--- Start ---
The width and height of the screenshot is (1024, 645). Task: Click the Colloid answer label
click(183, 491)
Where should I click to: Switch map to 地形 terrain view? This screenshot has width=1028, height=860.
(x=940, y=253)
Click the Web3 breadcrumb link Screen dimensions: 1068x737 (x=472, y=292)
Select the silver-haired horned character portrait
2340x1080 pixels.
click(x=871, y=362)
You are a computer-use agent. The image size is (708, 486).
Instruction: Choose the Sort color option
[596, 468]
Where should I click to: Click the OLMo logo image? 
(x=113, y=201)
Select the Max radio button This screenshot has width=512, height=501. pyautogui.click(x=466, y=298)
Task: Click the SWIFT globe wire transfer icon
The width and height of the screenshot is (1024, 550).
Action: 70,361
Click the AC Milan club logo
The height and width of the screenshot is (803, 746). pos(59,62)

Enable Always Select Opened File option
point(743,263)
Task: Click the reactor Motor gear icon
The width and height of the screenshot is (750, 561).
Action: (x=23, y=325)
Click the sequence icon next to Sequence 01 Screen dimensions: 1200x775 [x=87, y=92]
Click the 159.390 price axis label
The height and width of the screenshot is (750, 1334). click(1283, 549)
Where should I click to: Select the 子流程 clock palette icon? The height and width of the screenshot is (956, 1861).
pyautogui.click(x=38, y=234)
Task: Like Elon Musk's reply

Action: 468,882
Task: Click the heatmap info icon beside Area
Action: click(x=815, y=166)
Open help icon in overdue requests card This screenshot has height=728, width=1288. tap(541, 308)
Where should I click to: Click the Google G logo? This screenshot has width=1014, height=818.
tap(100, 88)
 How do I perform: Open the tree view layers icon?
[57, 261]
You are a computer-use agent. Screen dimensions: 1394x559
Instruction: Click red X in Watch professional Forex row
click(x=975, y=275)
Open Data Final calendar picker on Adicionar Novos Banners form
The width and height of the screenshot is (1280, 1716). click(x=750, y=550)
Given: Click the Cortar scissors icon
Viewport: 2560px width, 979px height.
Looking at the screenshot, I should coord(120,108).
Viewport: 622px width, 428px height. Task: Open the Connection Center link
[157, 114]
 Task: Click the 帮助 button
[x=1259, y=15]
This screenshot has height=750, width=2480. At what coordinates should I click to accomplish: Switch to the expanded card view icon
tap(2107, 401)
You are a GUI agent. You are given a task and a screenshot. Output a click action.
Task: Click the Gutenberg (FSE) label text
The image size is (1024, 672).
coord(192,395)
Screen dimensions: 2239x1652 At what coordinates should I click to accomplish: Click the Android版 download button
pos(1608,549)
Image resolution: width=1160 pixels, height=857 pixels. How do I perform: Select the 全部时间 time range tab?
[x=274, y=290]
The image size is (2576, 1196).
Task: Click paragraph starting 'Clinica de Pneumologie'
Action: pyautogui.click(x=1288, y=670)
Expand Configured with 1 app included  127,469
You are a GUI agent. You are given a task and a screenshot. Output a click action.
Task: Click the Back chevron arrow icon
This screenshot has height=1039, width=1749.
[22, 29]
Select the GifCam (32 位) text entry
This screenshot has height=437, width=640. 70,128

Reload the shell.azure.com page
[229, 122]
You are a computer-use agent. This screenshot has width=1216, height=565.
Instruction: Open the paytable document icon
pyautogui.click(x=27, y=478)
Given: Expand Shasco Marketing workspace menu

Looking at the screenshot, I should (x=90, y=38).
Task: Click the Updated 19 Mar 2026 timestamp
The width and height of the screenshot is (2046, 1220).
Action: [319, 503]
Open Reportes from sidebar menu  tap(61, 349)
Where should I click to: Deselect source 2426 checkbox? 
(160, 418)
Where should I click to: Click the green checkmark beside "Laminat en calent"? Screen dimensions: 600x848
--- End ---
**Task**
How many lines in the records above contain the word "what"? Reply with the number only.

**Result**
2